Everything from the line with "Where should I" to the final line of the entries is to be set down exactly, except the pictures.

═══ DATA PROVIDED

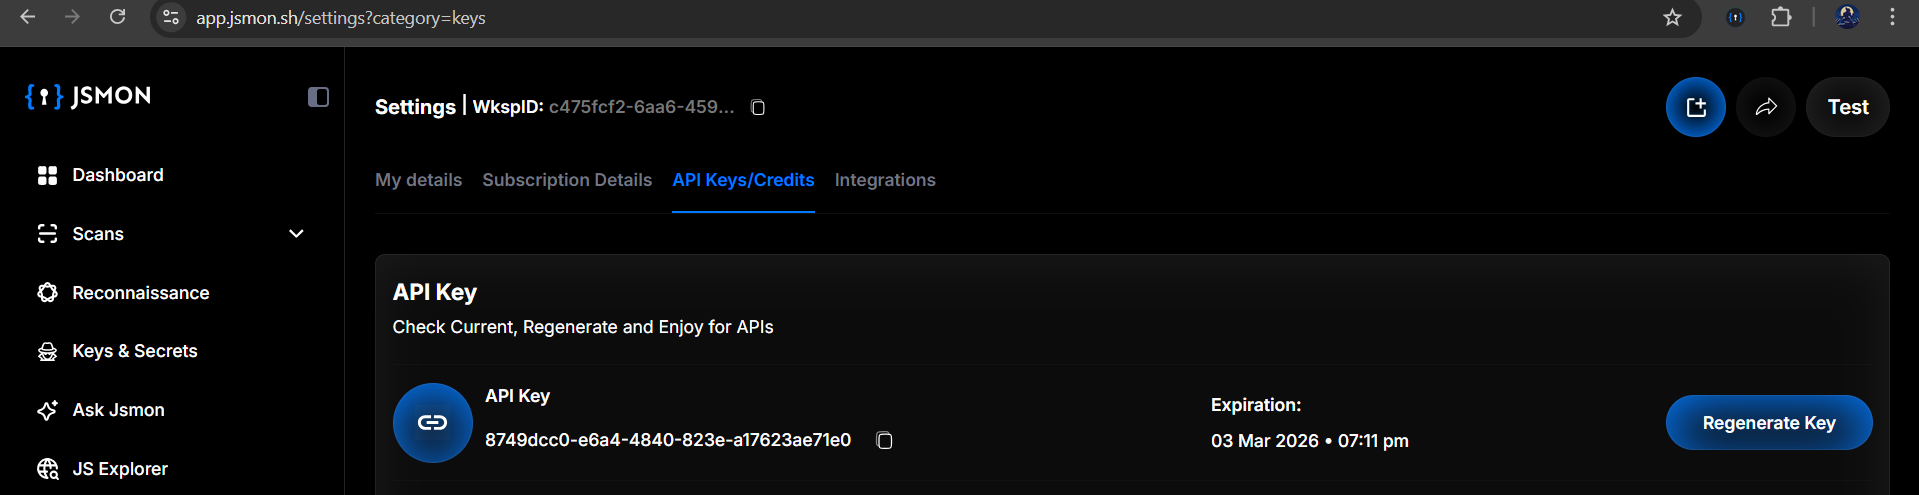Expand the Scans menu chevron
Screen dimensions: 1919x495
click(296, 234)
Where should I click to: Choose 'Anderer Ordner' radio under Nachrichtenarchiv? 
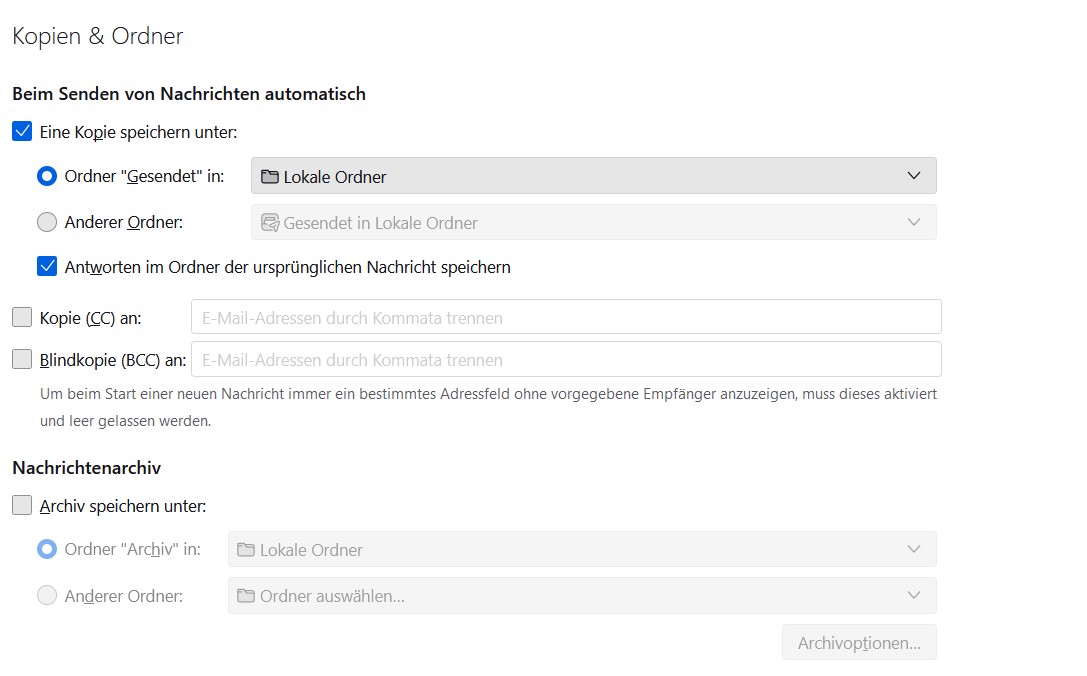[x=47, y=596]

══════

_FINAL ANSWER_:
Where should I click to: Choose 'Anderer Ordner' radio under Nachrichtenarchiv? 
[x=47, y=596]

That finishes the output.